In the entries below, find the line containing "Стати партнером (498, 2309)". Write out that line and all lines after it, exactly, and nothing else.

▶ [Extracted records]
::::::::
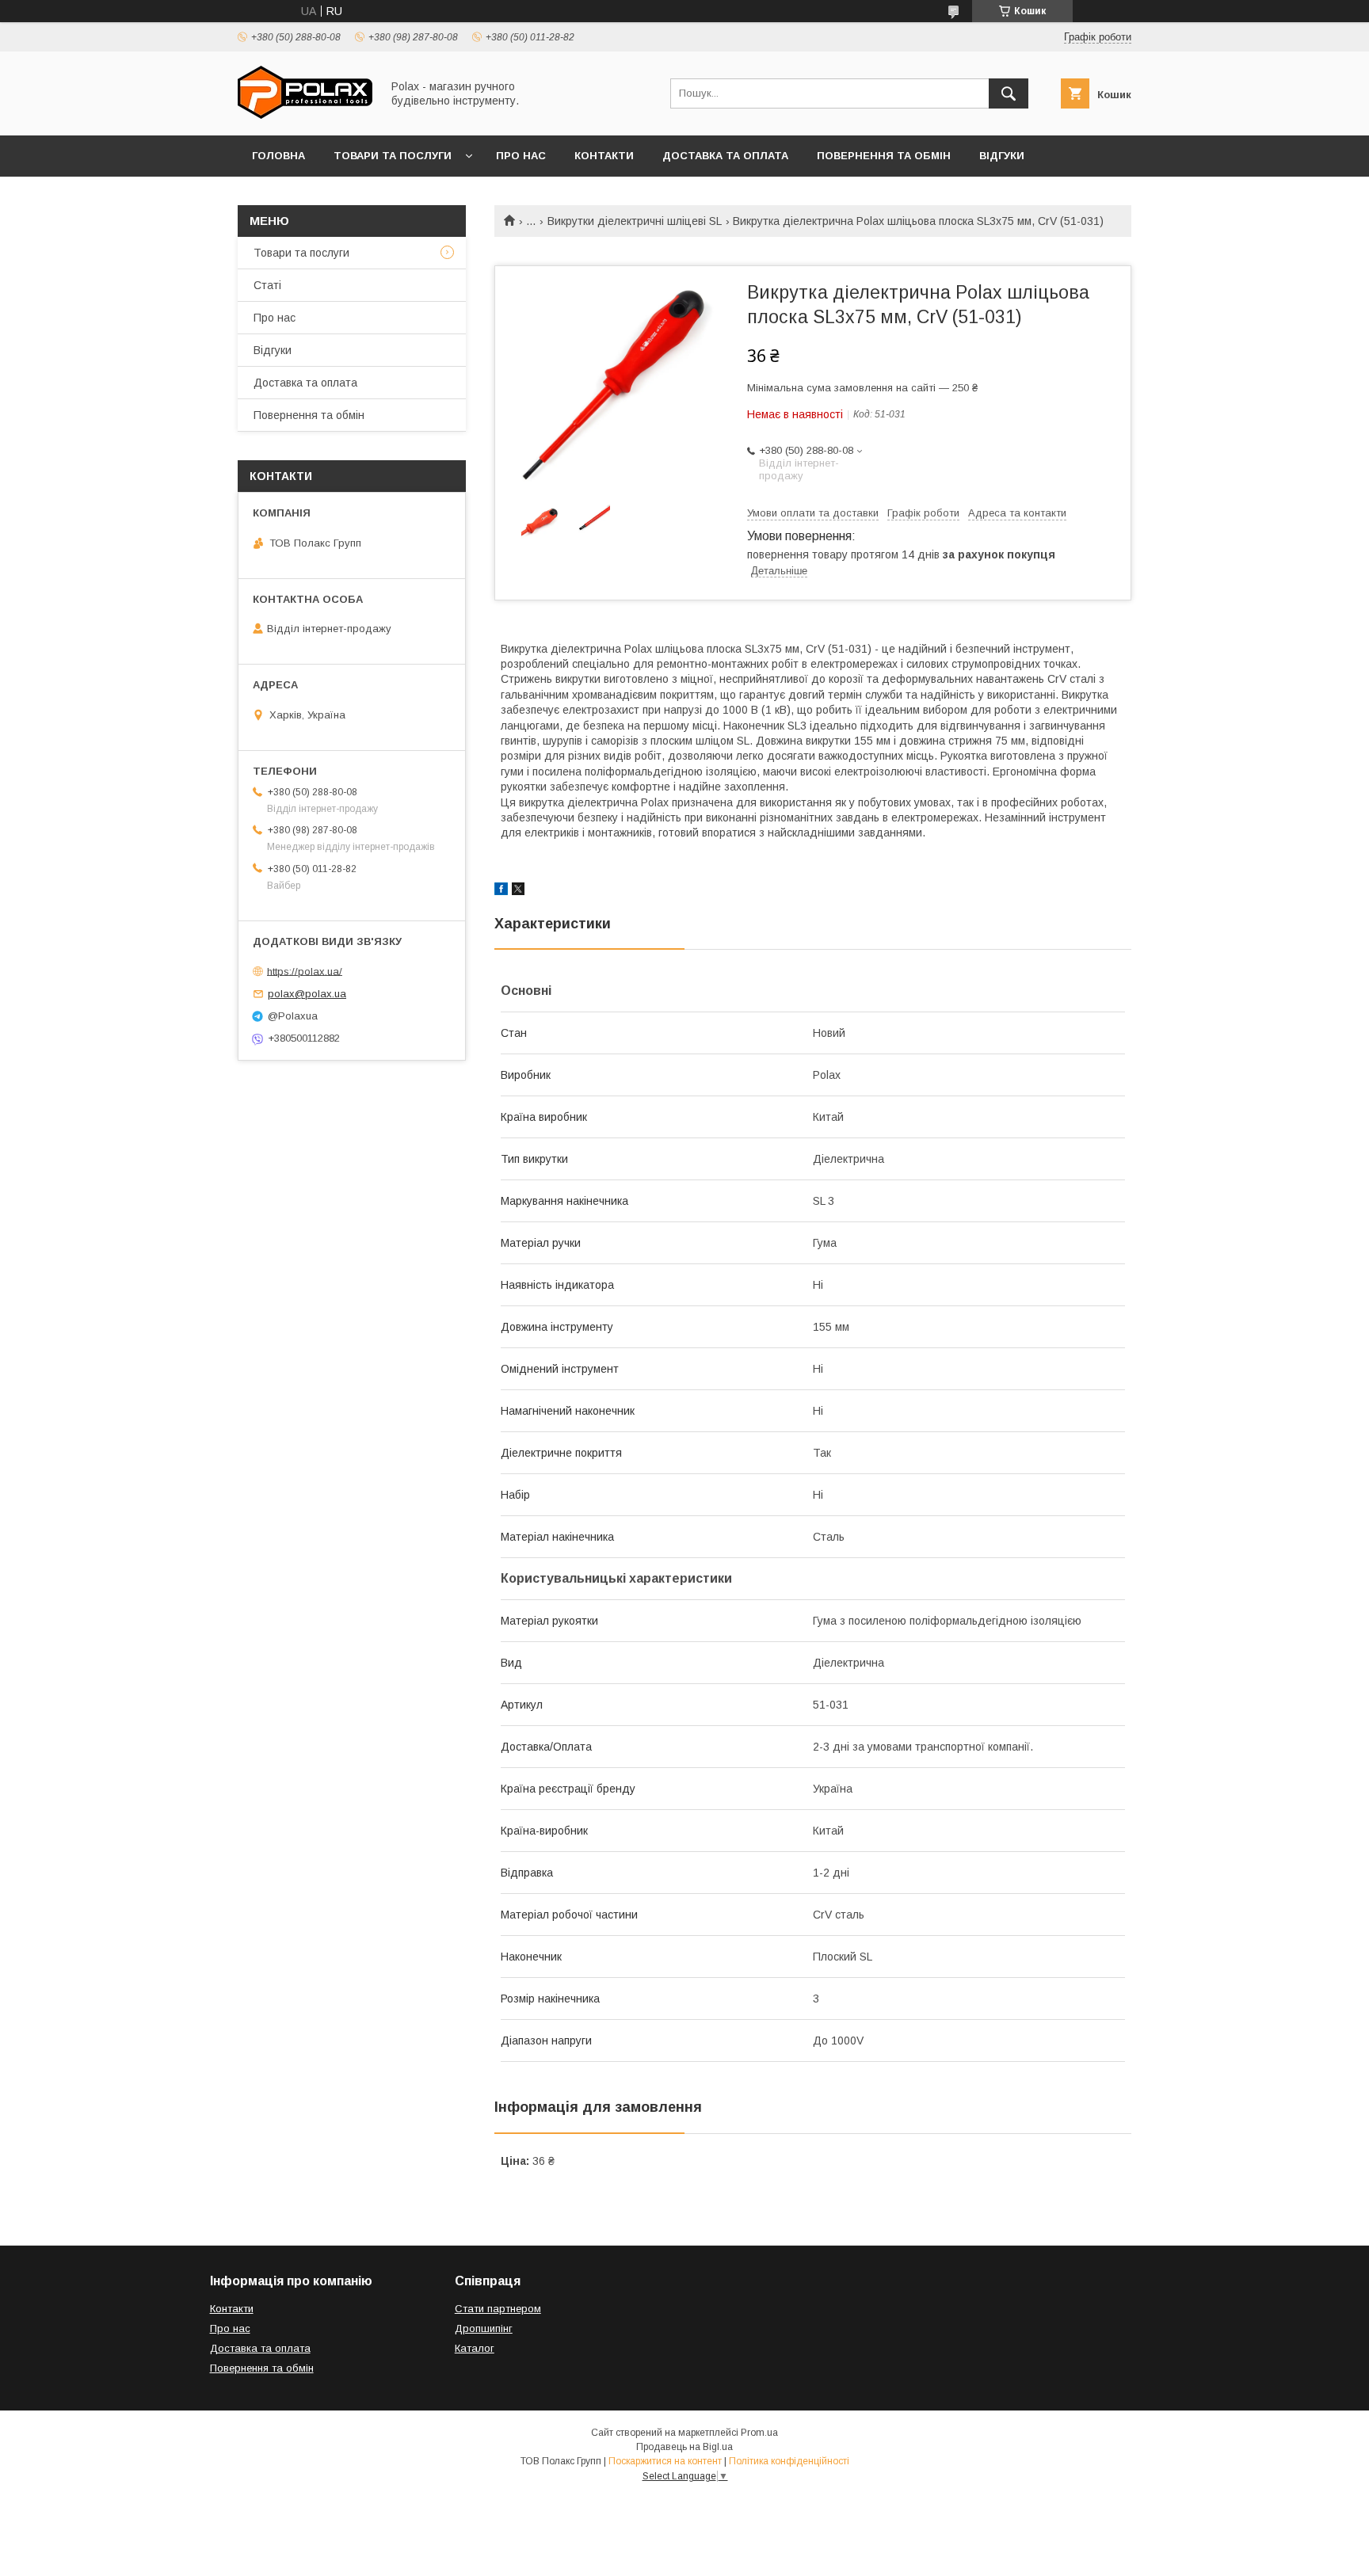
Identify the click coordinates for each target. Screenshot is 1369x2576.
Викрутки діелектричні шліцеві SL (634, 221)
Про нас (521, 156)
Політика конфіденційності (789, 2461)
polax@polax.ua (307, 994)
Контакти (604, 156)
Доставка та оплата (725, 156)
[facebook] (501, 891)
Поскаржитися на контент (665, 2461)
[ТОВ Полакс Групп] (305, 115)
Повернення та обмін (884, 156)
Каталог (474, 2348)
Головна (278, 156)
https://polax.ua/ (304, 971)
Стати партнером (498, 2309)
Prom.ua (759, 2432)
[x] (518, 891)
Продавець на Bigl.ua (684, 2446)
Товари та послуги (393, 156)
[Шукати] (1008, 93)
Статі (267, 285)
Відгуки (1001, 156)
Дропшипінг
::::::::
▶ [Your response]
Стати партнером (498, 2309)
Prom.ua (759, 2432)
[x] (518, 891)
Продавець на Bigl.ua (684, 2446)
Товари та послуги (393, 156)
[Шукати] (1008, 93)
Статі (267, 285)
Відгуки (1001, 156)
Дропшипінг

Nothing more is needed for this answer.